When thinking about sweet wines (aka dessert wines), most consumers think of fortified wines. These wines are fortified with grape spirits, which raise the alcohol level.
Not all fortified wines are sweet, however. The sweetness of the wine depends on when the fortification happens. If the wine is fortified after fermentation, it will be a dry wine, such as Fino or Manzanilla sherry. However, if the wine is fortified before fermentation, it will be sweet.
Regarding sweet sherry fortification, there are two ways to make it. PX sherry (Pedro Ximenez) and Moscatel use naturally sweet grapes that do not fully ferment before the winemaker fortifies the wine, resulting in leftover sugars. On the other hand, Pale Cream and Cream sherries start dry, and then the winemaker fortifies and sweetens the wine afterwards.
Port is always made by fortifying the wine pre-fermentation, meaning all Port is sweet. Sherry and Port are the primary fortified wines consumers will see in stores. However, there is also Madeira, which comes from the Portuguese archipelago off the northwest coast of Africa. Madeira has drier and sweeter styles similar to sherry.
From Sicily, Marsala is similar to Port in its production style (pre-fermentation fortification) but uses the Solera system from sherry production.
Rounding out the list is Vin Doux Naturel from France and Australia’s Rutherglen Muscat.
Fungus attacking grapes seems like something to avoid, but when done right, it can make some world-class sweet wines.
Known as “noble rot” or scientifically Botrytis cinerea, this fungus shrivels the grapes by dehydrating them, leaving the sugar. That means the resulting wines require more grapes to produce them, increasing the sweetness and often alcohol as well. Additionally, botrytis can impart honey or ginger flavors to the wine.
Winemakers have to be careful and precise with this process, and the growing conditions must be perfect. Ideally, early mornings that are moist from fog or humidity that transition to clear days after the wind blows the moisture away. Workers must hand-harvest these grapes to carefully select the right fruit.
The results include high-quality wines such as Sauternes from France, Spätlese Riesling from Germany, and Tokaji Aszu from Hungary.
Late harvest wines are a broader category of sweet wines, including botrytis-impacted grapes or grapes with naturally high sugars. As the name suggests, the idea is to delay picking the grapes one or two months after harvest. Leaving certain grapes on the vine longer can increase the ripening period, raising sugar levels.
Grapes like Muscat, Semillon, and Riesling have the right balance of sugar and acid to make harvesting later more viable. Further, vineyard managers have more time to let growing conditions change, such as the cold temperatures in Canada or the foggy conditions of Sauternes.

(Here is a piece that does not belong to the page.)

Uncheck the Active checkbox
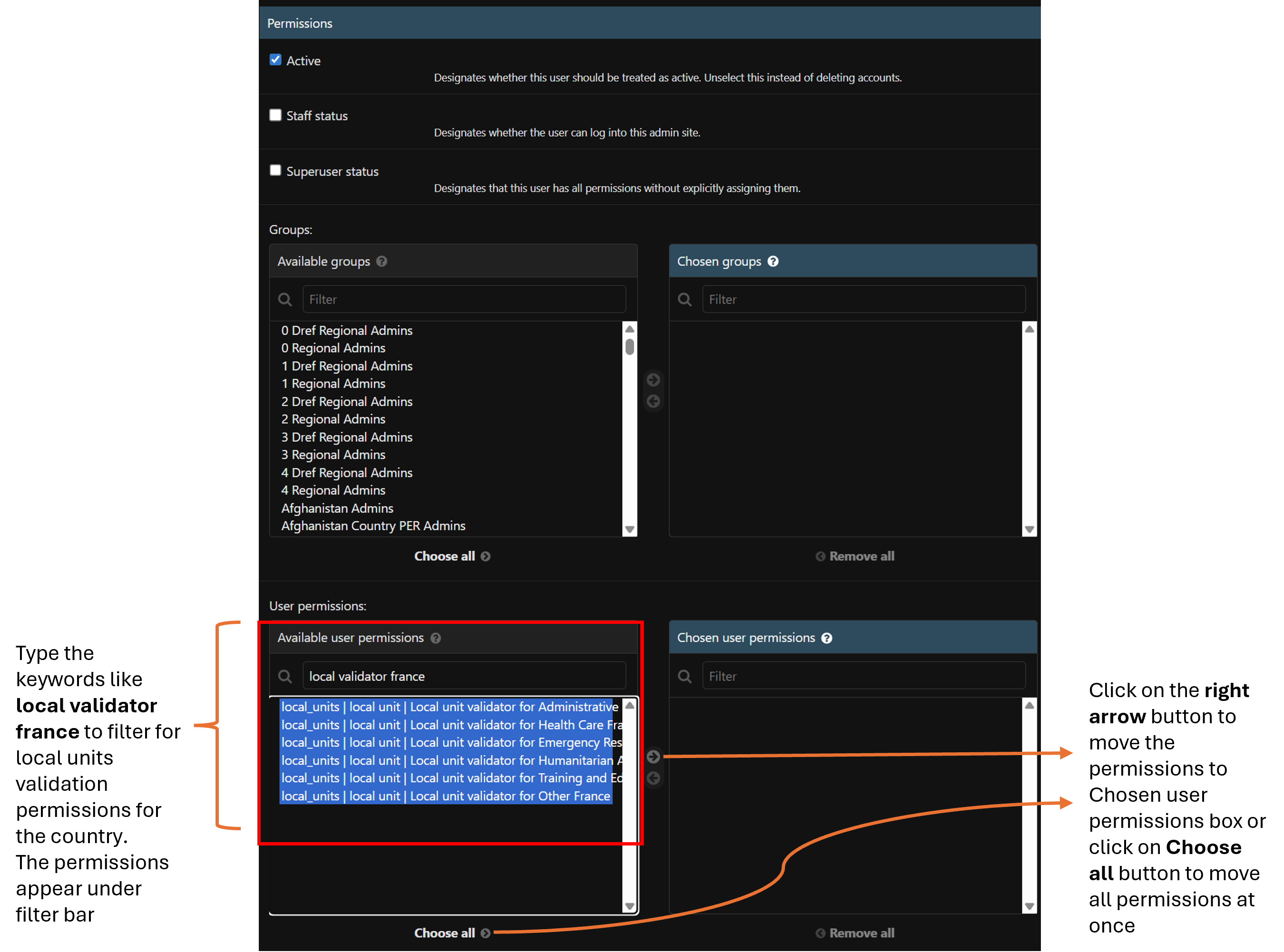Screen dimensions: 1284x952 point(275,60)
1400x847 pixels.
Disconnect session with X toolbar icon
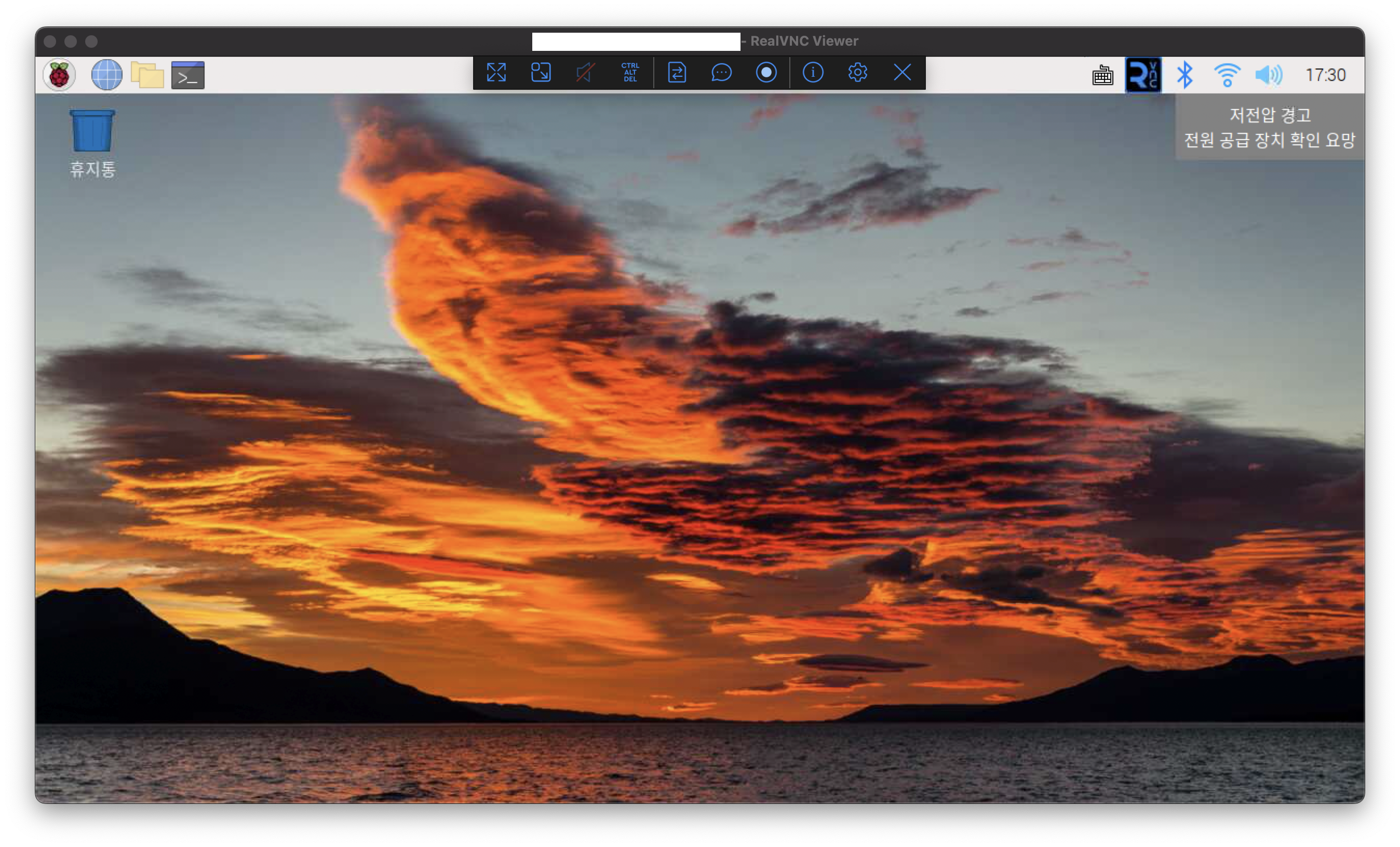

Ice wine, or Eiswein in German, is a unique kind of late-harvest sweet wine where grapes are left on the vine to freeze before harvesting. The water in the grapes freezes, leaving the sugars and producing a sweet wine.
In most wine regions, this process is nearly impossible because the winters do not get cold enough to consistently freeze the grapes. However, in areas like Canada, northern parts of the United States, Germany, and Austria, the weather gets cold enough early enough to produce these wines. Riesling, Gewurztraminer, Cabernet Franc, Vidal, and Seyval Blanc are the typical grapes for making ice wine.
Appassimento wine is somewhat the opposite of ice wine as it requires warmth instead of cold. Instead of leaving the grapes on the vine to freeze, the grapes are picked at the proper acidity level and placed in crates to dry out, concentrating the sugars. This process can also encourage botrytis, which adds a layer of complexity to the resulting wines.
The most famous grape for appassimento production is Corvina, which, blended with Corvinone and Rondinella, produces Amarone. Amarone della Valpolicella, from northeastern Italy, is the most renowned style of this wine. However, all over the world, winemakers will use Barbera, Sangiovese, and Vidal in appassimento-style wines.